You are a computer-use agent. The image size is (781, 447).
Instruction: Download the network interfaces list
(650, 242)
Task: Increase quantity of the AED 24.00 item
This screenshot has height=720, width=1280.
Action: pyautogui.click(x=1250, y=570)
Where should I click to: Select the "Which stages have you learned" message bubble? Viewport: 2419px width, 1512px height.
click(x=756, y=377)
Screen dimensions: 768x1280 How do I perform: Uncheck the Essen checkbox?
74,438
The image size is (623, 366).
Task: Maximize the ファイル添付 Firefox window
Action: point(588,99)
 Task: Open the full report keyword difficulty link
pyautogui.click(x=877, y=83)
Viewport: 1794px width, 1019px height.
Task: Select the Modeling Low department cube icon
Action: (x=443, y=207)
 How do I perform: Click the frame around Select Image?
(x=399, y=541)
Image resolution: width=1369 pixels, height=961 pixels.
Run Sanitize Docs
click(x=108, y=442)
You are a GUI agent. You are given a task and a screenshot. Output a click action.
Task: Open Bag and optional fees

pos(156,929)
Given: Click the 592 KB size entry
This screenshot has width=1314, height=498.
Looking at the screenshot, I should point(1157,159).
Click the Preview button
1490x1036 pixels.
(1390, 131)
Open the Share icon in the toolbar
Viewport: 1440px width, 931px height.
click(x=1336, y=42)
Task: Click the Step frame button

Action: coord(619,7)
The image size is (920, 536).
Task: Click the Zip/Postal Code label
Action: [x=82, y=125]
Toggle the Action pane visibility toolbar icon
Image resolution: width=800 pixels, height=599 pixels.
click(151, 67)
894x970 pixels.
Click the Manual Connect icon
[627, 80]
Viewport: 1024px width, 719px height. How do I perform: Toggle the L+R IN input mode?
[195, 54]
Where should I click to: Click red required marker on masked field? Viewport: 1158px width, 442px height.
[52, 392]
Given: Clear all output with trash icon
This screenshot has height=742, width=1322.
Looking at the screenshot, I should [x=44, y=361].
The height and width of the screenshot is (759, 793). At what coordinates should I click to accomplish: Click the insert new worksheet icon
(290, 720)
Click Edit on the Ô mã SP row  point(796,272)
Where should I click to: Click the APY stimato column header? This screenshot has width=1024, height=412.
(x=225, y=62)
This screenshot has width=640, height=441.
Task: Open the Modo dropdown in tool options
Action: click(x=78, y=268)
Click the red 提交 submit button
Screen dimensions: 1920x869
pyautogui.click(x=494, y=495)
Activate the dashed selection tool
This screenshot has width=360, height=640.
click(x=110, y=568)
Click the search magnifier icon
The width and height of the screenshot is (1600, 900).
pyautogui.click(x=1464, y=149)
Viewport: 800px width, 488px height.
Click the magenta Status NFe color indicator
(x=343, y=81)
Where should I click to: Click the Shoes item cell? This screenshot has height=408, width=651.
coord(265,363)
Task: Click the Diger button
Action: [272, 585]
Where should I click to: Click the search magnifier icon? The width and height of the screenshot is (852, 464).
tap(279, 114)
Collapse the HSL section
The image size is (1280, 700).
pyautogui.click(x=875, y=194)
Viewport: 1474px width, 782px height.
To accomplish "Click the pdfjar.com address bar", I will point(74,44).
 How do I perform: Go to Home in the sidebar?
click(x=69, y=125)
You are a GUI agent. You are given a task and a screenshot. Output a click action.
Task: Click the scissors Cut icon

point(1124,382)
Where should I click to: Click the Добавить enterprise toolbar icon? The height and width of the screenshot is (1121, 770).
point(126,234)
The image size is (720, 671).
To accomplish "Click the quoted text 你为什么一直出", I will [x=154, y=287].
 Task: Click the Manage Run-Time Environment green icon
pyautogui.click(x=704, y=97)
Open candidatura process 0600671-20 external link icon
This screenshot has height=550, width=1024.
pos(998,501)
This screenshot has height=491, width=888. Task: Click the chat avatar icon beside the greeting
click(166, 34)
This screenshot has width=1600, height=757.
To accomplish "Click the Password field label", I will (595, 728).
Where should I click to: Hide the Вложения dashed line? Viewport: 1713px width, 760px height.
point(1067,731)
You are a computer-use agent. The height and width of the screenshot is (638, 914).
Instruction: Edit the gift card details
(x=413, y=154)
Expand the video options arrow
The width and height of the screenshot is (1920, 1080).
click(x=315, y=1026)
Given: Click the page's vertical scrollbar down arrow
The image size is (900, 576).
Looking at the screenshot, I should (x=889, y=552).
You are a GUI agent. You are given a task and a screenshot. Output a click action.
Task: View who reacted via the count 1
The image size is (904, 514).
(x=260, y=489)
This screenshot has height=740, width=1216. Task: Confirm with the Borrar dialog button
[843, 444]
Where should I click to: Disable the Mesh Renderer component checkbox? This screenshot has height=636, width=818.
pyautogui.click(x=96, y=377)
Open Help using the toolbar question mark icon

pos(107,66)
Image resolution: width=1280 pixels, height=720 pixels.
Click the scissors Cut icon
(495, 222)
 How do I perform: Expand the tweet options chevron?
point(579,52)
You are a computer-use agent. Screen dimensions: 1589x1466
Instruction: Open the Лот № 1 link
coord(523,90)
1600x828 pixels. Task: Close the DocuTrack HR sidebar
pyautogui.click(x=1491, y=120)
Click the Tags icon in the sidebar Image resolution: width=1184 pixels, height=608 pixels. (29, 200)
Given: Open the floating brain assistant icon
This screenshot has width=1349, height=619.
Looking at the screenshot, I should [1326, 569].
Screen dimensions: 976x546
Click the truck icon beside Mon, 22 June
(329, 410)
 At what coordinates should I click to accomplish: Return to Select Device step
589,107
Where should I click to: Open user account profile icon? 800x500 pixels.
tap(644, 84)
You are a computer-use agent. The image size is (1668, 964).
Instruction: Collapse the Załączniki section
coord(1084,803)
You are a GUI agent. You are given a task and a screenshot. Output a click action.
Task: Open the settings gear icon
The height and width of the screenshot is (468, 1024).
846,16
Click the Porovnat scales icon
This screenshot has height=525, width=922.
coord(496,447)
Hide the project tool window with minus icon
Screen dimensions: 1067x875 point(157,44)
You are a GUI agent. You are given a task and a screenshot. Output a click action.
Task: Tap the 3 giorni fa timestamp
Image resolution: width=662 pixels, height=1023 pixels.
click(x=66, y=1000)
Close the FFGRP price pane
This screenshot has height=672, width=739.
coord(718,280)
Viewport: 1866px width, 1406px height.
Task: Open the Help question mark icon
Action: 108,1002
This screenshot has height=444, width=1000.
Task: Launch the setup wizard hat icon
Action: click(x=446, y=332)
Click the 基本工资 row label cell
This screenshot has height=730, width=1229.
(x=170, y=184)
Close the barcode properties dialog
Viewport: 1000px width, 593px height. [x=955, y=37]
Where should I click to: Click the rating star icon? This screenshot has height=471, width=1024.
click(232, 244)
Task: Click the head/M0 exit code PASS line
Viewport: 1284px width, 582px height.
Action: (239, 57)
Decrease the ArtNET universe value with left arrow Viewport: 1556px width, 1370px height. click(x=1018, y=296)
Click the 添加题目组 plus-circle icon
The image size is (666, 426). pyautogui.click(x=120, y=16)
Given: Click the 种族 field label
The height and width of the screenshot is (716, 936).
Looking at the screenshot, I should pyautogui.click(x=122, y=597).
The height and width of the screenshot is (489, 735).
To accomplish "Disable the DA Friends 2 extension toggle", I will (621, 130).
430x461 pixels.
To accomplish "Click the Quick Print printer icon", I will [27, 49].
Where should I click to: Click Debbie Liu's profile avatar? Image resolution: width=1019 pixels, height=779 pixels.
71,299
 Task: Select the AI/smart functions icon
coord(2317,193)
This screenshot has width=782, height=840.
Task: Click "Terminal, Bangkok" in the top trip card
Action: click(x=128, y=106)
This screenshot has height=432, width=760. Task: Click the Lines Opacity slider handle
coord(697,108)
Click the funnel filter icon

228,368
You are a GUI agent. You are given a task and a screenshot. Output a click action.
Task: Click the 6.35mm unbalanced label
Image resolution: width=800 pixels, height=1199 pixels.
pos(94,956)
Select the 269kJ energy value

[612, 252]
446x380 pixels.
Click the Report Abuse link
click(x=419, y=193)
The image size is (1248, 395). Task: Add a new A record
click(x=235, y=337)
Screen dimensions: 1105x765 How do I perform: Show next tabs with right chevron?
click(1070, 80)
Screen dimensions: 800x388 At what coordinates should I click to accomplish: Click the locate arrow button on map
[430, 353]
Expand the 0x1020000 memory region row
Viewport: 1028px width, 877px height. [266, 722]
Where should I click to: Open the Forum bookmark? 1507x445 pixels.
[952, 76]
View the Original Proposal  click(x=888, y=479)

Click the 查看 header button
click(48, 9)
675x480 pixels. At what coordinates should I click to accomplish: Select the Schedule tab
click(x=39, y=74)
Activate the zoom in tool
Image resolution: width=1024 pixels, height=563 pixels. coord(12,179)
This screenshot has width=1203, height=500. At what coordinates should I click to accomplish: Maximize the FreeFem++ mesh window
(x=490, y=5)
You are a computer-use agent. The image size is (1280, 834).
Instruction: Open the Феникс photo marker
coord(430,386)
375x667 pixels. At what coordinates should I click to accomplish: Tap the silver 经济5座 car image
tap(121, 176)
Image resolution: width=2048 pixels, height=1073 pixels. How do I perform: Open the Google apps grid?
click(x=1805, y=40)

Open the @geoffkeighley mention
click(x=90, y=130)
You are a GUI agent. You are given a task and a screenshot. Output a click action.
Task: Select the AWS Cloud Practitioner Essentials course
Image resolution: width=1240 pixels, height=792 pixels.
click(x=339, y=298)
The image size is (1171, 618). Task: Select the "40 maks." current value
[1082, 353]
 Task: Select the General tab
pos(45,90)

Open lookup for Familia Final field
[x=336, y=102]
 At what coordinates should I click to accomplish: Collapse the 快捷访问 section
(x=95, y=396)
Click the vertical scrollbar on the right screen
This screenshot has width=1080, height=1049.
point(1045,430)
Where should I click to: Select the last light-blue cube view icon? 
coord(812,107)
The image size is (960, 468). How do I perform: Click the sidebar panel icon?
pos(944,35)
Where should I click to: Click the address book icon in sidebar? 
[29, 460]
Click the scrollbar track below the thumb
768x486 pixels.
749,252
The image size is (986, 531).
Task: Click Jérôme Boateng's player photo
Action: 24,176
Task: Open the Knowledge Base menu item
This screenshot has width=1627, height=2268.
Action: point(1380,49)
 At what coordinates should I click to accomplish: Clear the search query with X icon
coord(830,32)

-=-=-=-=-

__PROBLEM DETAILS__:
The answer must be every line from the records above that contains "will".

__EXERCISE SOLUTION__:
To accomplish "Click the pdfjar.com address bar", I will point(74,44).
To accomplish "Click the quoted text 你为什么一直出", I will [x=154, y=287].
To accomplish "Click the Password field label", I will (595, 728).
To accomplish "Disable the DA Friends 2 extension toggle", I will (621, 130).
To accomplish "Click the Quick Print printer icon", I will [27, 49].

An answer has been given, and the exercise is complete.